Paul DeChant MD, MBA
Absence of Fairness
Today marks the fifth entry in my series reviewing the six key drivers of burnout described in Maslach and Leiter’s classic book The Truth about Burnout – Absence of Fairness. They state “A workplace is perceived to be fair when three key elements are present: trust, openness, and respect.”
This makes intuitive sense. When we trust the people we work with, we can be more open about our feelings and our performance. This openness with each other is not possible without mutual respect.
Employees often don’t trust that management cares about them
Frontline employees experience a workplace that does not work. As they try to do their best, they run up against barriers and frustrations to doing excellent work. They conclude, rightly or wrongly, that upper management must not care.
Why else would things be so screwed up?
Why else would the top executives espouse excellence, yet fail to provide workers what they need to perform excellently?
Respect for People
Respect for people is a core principle of Lean. When corporations take actions to that show more concern for protecting their bottom lines than for the basic
human needs of their employees, they violate this principle.

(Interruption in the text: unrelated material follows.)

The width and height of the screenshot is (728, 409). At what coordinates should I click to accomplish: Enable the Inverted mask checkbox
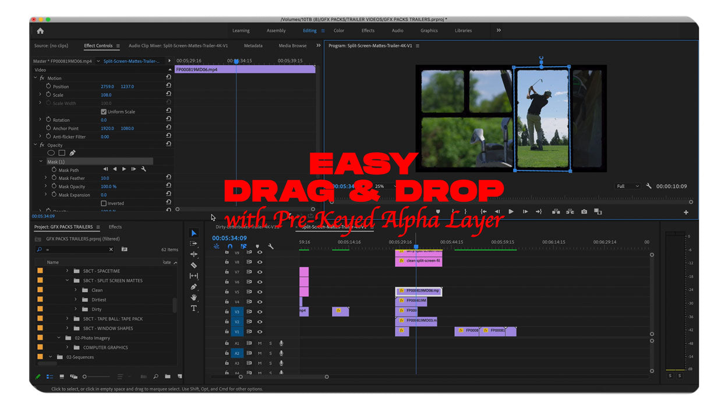[x=104, y=204]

The most damaging of these are layoffs. Layoffs are common enough in healthcare that it is a rare institution that will implement a “No Layoff Policy”. Yet such policies are absolutely critical to a successful Lean transformation. We can’t ask people to remove waste and the need for staff, if we can’t guarantee them they won’t lose their jobs as a result. What could be more unfair than helping to improve a process only to get laid off as a result?
According to a study by VITALWorkLife, 82% of physicians think that the executives in their health systems aren’t doing enough to help them do their work. This is about the same percentage as in the general population. This feels highly unfair when coupled with knowledge of the executives’ salaries – which for not-for-profit executives are often published in the local newspaper. It doesn’t have to be this way.

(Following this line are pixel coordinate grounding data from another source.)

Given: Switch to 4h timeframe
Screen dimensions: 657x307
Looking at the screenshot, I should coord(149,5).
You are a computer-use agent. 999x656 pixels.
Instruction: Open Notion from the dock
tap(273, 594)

Shadowing Clinicians Can Reduce Absence of Fairness
Leaders can reduce the sense of absence of fairness if they so desire. Shadowing frontline clinicians is a great place to start. Go to the offices and patient care units and spend time with your people as they do their work. Listen to them and observe their challenges.
They won’t expect you to fix everything if they trust that you care. Be open with them about the challenges you face - the constant barrage of external forces demanding that we
do it better, and
do it in a more challenging environment,
while reducing expenses and reimbursements.
As you build their trust, you can enlist their help to deal with those challenges. As you show them that respect, you will earn their trust.